I've suggested a similar kind of threshold-based auto-decision above. I am curious though: if all the options become combinations of different features, wouldn't discrete drivers get a bit messy to code since a "type" taxonomy could turn into a CartesianProduct of features? Simple polymorphism seems no longer sufficient such that one either has to move up the GOF pattern scale, or use case/if statements. "Few drivers" implies simple sub-typing. A RAM-only driver will not suffice if the threashold is reached and a disk-only driver may not handle RAM well. -- top

As long as differing implementations (of whatever) can be accessed via common interfaces, it is possible to implement a type hierarchy without case/if statements or equivalent mechanisms, though interdependent functionality may involve references from one instance to another. You wind up with things like this:

 ResultSet(theSQL, diskable, compressable, encrypted) {
  storage = diskable
  compression = compressable
  encryption = encrypted
  encryption.setCompressor(compression)
  compression.setStorage(storage)
  ...etc...

-- DaveVoorhis

greymorphism

Related to my "polymorphic blinders" comment above, perhaps an implementation-neutral interface would merely give hints or suggestions, not orders. For example, it could have a "cachness" percentage setting (perhaps this is BargainFutureProofing). Zero would mean it always uses disk, and 100% would mean it always uses RAM, never disk. In between would be various caching levels, or perhaps size threashold controls. If one implements the interface with something that must choose between disk or ram up front (sort of like the one introduced above), then it could split the decision at the 50% level (<50 use disk, >50 use the ram version). Or perhaps wait longer under a high value before switching to disk as stuff grows. If somebody later replaced the engine with a cache-able engine, then all the polymorphism that is exposed to the user is obsolete.

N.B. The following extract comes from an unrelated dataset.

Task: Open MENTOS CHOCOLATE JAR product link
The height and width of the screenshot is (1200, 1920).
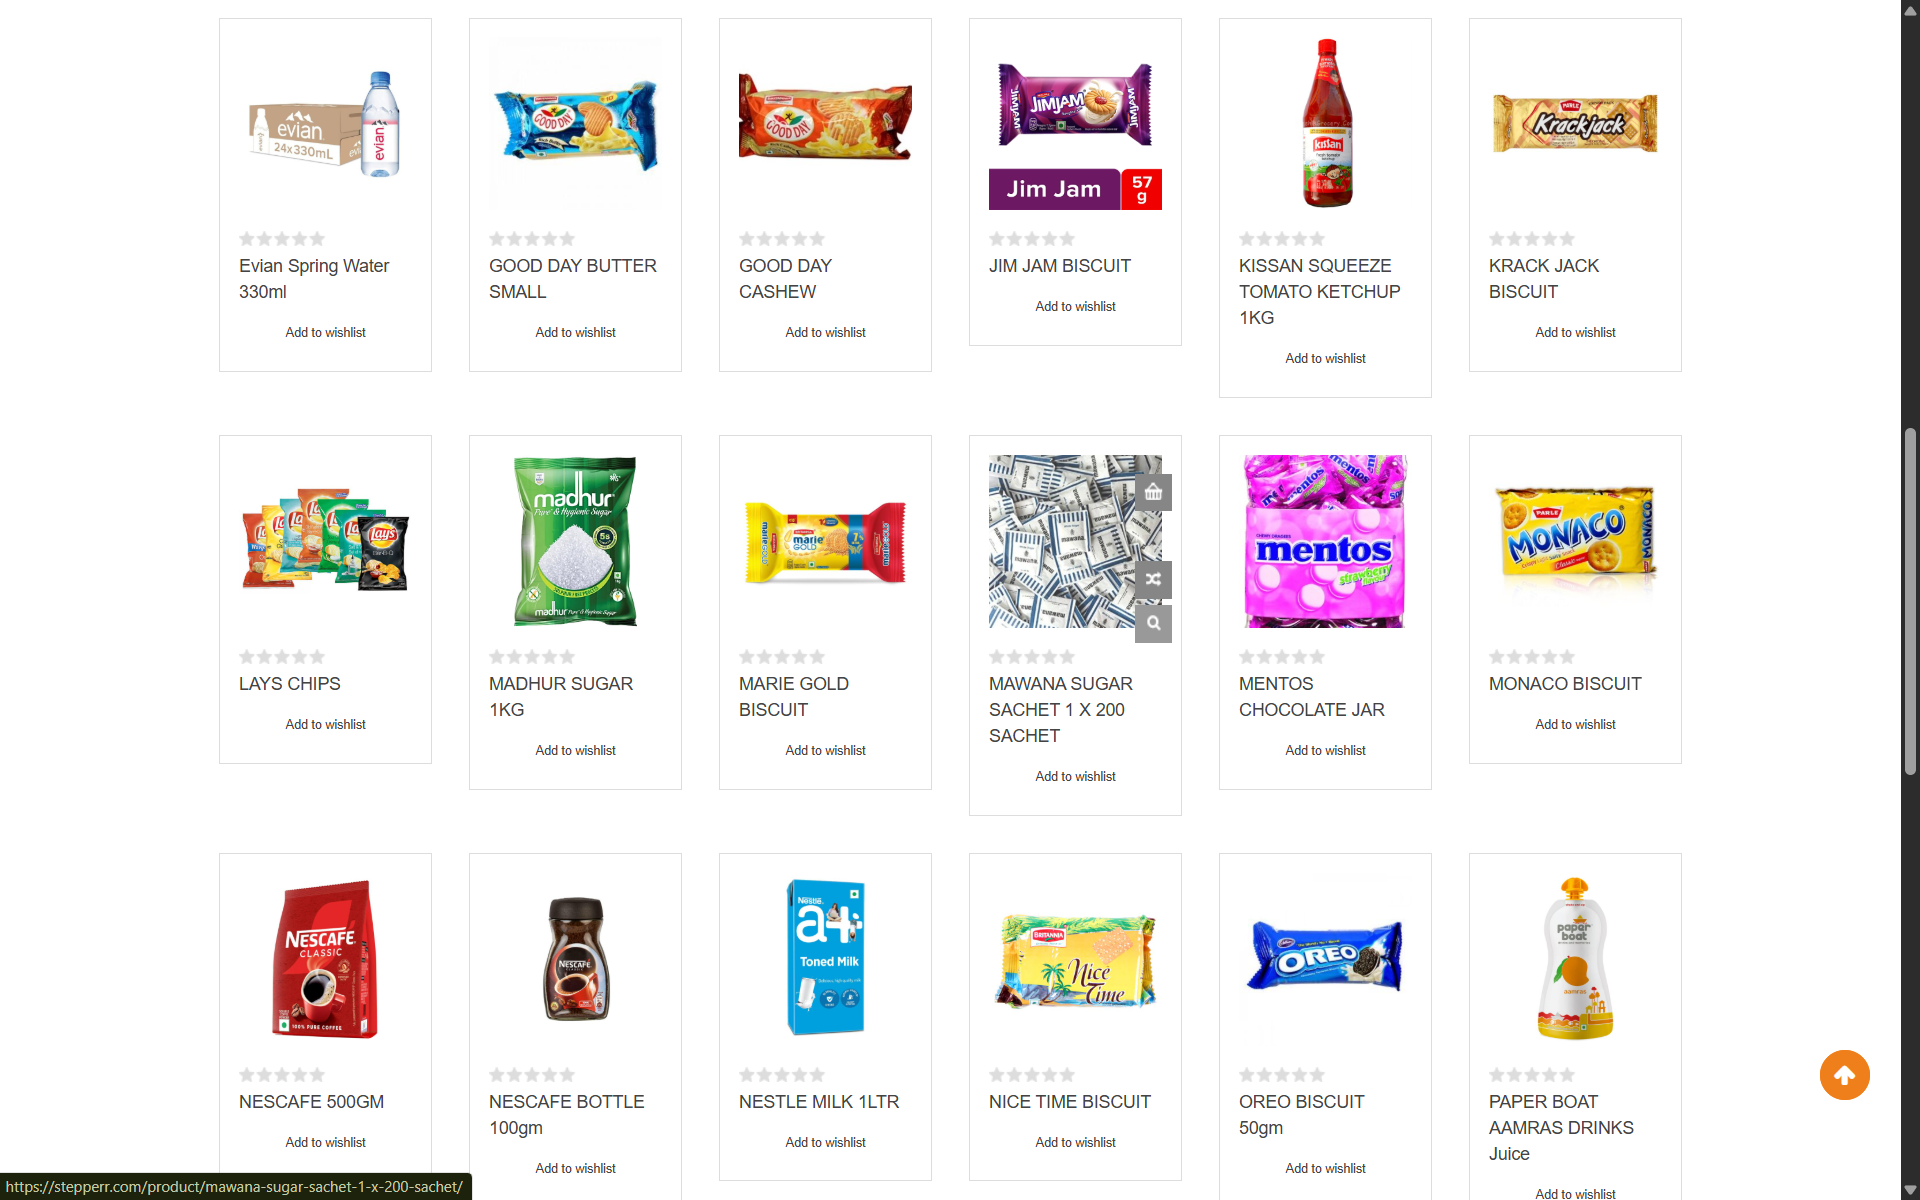Action: point(1312,697)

Huh? What polymorphism is exposed to the user? How is this example different from the one I gave in the bulleted section above, that one that starts with "Easy. Toward the goal of self-optimising containers in general ..."?

I sense that you are making a quibble of deperation here, scrambling to find points to defend a categorical rejection of polymorphism. Polymorphism is merely a tool. When it is appropriate, it works, and when it's available it reduces overall developer effort compared to that required when polymorphism is not available, without having any impact on the user or fellow developer.

You have not demonstrated that for an engine that uses both disk and ram in conjunction at the same time.

I didn't know I was supposed to. Would you like me to write code for the above example that caches disk access? It's quite trivial. Hmmm... Maybe I should assign it as an exercise... :) -- DV

Your claim, "Where this approach is really of benefit is when we add, say, a new type of compression" assumes that new requirements fit into a "new sub-type" point of view. I've shown an actual example of where it doesn't, at least with regard to caching. I have thus established that in at least some cases, it is not appropriate.

Of course it's not appropriate in some cases! Who said polymorphism is always appropriate? That would be ridiculous. -- DV

I will agree that polymorphism makes type-oriented additions easier, but I do disagree that all or most changes are type-oriented. Perhaps they are common in deep systems software, but I don't see it in my domain.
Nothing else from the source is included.